Task data
□ □ □ □ □

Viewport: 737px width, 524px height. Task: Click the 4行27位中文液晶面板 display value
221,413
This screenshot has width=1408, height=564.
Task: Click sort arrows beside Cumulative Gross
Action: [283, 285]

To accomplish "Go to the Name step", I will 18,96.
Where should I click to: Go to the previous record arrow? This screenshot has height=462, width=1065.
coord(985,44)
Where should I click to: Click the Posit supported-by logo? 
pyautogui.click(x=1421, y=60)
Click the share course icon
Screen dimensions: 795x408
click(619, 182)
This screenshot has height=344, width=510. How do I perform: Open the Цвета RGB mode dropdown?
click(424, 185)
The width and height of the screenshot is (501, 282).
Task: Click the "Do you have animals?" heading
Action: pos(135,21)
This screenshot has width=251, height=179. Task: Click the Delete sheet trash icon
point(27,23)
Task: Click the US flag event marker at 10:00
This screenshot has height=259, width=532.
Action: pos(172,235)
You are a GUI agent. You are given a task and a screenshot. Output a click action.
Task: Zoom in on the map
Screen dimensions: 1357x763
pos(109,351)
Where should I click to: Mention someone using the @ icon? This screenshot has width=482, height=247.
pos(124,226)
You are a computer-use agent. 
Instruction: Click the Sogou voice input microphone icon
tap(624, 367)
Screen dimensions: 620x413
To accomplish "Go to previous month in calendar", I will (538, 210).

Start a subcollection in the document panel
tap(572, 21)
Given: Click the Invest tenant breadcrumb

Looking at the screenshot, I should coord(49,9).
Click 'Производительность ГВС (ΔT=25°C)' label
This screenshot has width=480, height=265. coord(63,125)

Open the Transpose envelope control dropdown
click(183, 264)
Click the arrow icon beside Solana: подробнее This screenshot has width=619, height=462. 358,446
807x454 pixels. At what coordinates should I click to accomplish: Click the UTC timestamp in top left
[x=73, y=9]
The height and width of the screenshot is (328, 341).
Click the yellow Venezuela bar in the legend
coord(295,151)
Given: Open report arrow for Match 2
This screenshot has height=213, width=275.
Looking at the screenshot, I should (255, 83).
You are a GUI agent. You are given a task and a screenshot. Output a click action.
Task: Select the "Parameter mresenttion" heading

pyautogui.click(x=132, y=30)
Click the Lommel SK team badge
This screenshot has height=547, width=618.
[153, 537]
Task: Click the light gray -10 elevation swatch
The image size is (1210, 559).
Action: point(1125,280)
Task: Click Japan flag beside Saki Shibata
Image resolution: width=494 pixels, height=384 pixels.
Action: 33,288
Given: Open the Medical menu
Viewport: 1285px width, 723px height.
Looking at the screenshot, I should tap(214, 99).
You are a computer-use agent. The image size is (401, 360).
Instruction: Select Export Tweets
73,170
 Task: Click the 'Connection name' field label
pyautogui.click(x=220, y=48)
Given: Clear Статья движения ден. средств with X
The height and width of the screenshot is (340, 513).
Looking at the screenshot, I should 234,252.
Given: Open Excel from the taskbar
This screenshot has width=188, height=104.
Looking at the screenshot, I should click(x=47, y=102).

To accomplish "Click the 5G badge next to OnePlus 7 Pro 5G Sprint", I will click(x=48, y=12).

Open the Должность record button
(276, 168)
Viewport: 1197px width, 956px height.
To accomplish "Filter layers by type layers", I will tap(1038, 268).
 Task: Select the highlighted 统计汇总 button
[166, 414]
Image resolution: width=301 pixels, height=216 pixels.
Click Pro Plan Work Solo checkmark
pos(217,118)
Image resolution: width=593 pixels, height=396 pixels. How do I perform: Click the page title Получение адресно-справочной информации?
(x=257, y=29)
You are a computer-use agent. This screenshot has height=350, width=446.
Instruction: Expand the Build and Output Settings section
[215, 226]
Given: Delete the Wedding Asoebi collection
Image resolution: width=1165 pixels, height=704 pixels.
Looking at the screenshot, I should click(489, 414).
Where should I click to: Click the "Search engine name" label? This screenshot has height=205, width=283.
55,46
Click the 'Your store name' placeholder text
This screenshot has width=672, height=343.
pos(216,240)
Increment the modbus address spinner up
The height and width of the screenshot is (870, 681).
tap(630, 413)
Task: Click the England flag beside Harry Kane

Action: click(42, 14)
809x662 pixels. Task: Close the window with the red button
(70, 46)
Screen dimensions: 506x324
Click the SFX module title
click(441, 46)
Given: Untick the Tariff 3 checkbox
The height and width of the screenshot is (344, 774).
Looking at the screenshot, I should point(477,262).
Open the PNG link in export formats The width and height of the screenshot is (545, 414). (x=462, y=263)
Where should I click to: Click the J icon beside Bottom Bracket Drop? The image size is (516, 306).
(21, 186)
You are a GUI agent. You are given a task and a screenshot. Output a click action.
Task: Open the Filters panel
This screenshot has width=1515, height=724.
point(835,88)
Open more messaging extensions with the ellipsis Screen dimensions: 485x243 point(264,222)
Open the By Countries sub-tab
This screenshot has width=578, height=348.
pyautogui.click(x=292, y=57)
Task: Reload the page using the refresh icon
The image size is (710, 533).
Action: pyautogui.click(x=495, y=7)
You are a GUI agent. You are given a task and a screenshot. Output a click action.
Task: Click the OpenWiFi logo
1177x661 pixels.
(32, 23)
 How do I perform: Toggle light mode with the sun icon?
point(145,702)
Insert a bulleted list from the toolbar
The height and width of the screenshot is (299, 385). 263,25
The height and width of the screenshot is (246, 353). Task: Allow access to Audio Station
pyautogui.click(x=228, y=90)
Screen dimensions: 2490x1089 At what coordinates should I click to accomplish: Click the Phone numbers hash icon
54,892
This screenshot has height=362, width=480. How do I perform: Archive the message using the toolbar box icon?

□ □ □ □ □

The problem
The records above must be written out again exactly.

Completed exercise
Viewport: 737px width, 524px height. Task: Click the 4行27位中文液晶面板 display value
221,413
This screenshot has width=1408, height=564.
Task: Click sort arrows beside Cumulative Gross
Action: [283, 285]

To accomplish "Go to the Name step", I will 18,96.
Where should I click to: Go to the previous record arrow? This screenshot has height=462, width=1065.
coord(985,44)
Where should I click to: Click the Posit supported-by logo? 
pyautogui.click(x=1421, y=60)
Click the share course icon
Screen dimensions: 795x408
click(619, 182)
This screenshot has height=344, width=510. How do I perform: Open the Цвета RGB mode dropdown?
click(424, 185)
The width and height of the screenshot is (501, 282).
Task: Click the "Do you have animals?" heading
Action: pos(135,21)
This screenshot has width=251, height=179. Task: Click the Delete sheet trash icon
point(27,23)
Task: Click the US flag event marker at 10:00
This screenshot has height=259, width=532.
Action: pos(172,235)
You are a GUI agent. You are given a task and a screenshot. Output a click action.
Task: Zoom in on the map
Screen dimensions: 1357x763
pos(109,351)
Where should I click to: Mention someone using the @ icon? This screenshot has width=482, height=247.
pos(124,226)
You are a computer-use agent. 
Instruction: Click the Sogou voice input microphone icon
tap(624, 367)
Screen dimensions: 620x413
To accomplish "Go to previous month in calendar", I will (538, 210).

Start a subcollection in the document panel
tap(572, 21)
Given: Click the Invest tenant breadcrumb

Looking at the screenshot, I should coord(49,9).
Click 'Производительность ГВС (ΔT=25°C)' label
This screenshot has width=480, height=265. coord(63,125)

Open the Transpose envelope control dropdown
click(183, 264)
Click the arrow icon beside Solana: подробнее This screenshot has width=619, height=462. 358,446
807x454 pixels. At what coordinates should I click to accomplish: Click the UTC timestamp in top left
[x=73, y=9]
The height and width of the screenshot is (328, 341).
Click the yellow Venezuela bar in the legend
coord(295,151)
Given: Open report arrow for Match 2
This screenshot has height=213, width=275.
Looking at the screenshot, I should (255, 83).
You are a GUI agent. You are given a task and a screenshot. Output a click action.
Task: Select the "Parameter mresenttion" heading

pyautogui.click(x=132, y=30)
Click the Lommel SK team badge
This screenshot has height=547, width=618.
[153, 537]
Task: Click the light gray -10 elevation swatch
The image size is (1210, 559).
Action: point(1125,280)
Task: Click Japan flag beside Saki Shibata
Image resolution: width=494 pixels, height=384 pixels.
Action: 33,288
Given: Open the Medical menu
Viewport: 1285px width, 723px height.
Looking at the screenshot, I should tap(214, 99).
You are a computer-use agent. The image size is (401, 360).
Instruction: Select Export Tweets
73,170
 Task: Click the 'Connection name' field label
pyautogui.click(x=220, y=48)
Given: Clear Статья движения ден. средств with X
The height and width of the screenshot is (340, 513).
Looking at the screenshot, I should 234,252.
Given: Open Excel from the taskbar
This screenshot has width=188, height=104.
Looking at the screenshot, I should click(x=47, y=102).

To accomplish "Click the 5G badge next to OnePlus 7 Pro 5G Sprint", I will click(x=48, y=12).

Open the Должность record button
(276, 168)
Viewport: 1197px width, 956px height.
To accomplish "Filter layers by type layers", I will tap(1038, 268).
 Task: Select the highlighted 统计汇总 button
[166, 414]
Image resolution: width=301 pixels, height=216 pixels.
Click Pro Plan Work Solo checkmark
pos(217,118)
Image resolution: width=593 pixels, height=396 pixels. How do I perform: Click the page title Получение адресно-справочной информации?
(x=257, y=29)
You are a computer-use agent. This screenshot has height=350, width=446.
Instruction: Expand the Build and Output Settings section
[215, 226]
Given: Delete the Wedding Asoebi collection
Image resolution: width=1165 pixels, height=704 pixels.
Looking at the screenshot, I should click(489, 414).
Where should I click to: Click the "Search engine name" label? This screenshot has height=205, width=283.
55,46
Click the 'Your store name' placeholder text
This screenshot has width=672, height=343.
pos(216,240)
Increment the modbus address spinner up
The height and width of the screenshot is (870, 681).
tap(630, 413)
Task: Click the England flag beside Harry Kane

Action: click(42, 14)
809x662 pixels. Task: Close the window with the red button
(70, 46)
Screen dimensions: 506x324
Click the SFX module title
click(441, 46)
Given: Untick the Tariff 3 checkbox
The height and width of the screenshot is (344, 774).
Looking at the screenshot, I should point(477,262).
Open the PNG link in export formats The width and height of the screenshot is (545, 414). (x=462, y=263)
Where should I click to: Click the J icon beside Bottom Bracket Drop? The image size is (516, 306).
(21, 186)
You are a GUI agent. You are given a task and a screenshot. Output a click action.
Task: Open the Filters panel
This screenshot has width=1515, height=724.
point(835,88)
Open more messaging extensions with the ellipsis Screen dimensions: 485x243 point(264,222)
Open the By Countries sub-tab
This screenshot has width=578, height=348.
pyautogui.click(x=292, y=57)
Task: Reload the page using the refresh icon
The image size is (710, 533).
Action: pyautogui.click(x=495, y=7)
You are a GUI agent. You are given a task and a screenshot. Output a click action.
Task: Click the OpenWiFi logo
1177x661 pixels.
(32, 23)
 How do I perform: Toggle light mode with the sun icon?
point(145,702)
Insert a bulleted list from the toolbar
The height and width of the screenshot is (299, 385). 263,25
The height and width of the screenshot is (246, 353). Task: Allow access to Audio Station
pyautogui.click(x=228, y=90)
Screen dimensions: 2490x1089 At what coordinates should I click to accomplish: Click the Phone numbers hash icon
54,892
This screenshot has height=362, width=480. How do I perform: Archive the message using the toolbar box icon?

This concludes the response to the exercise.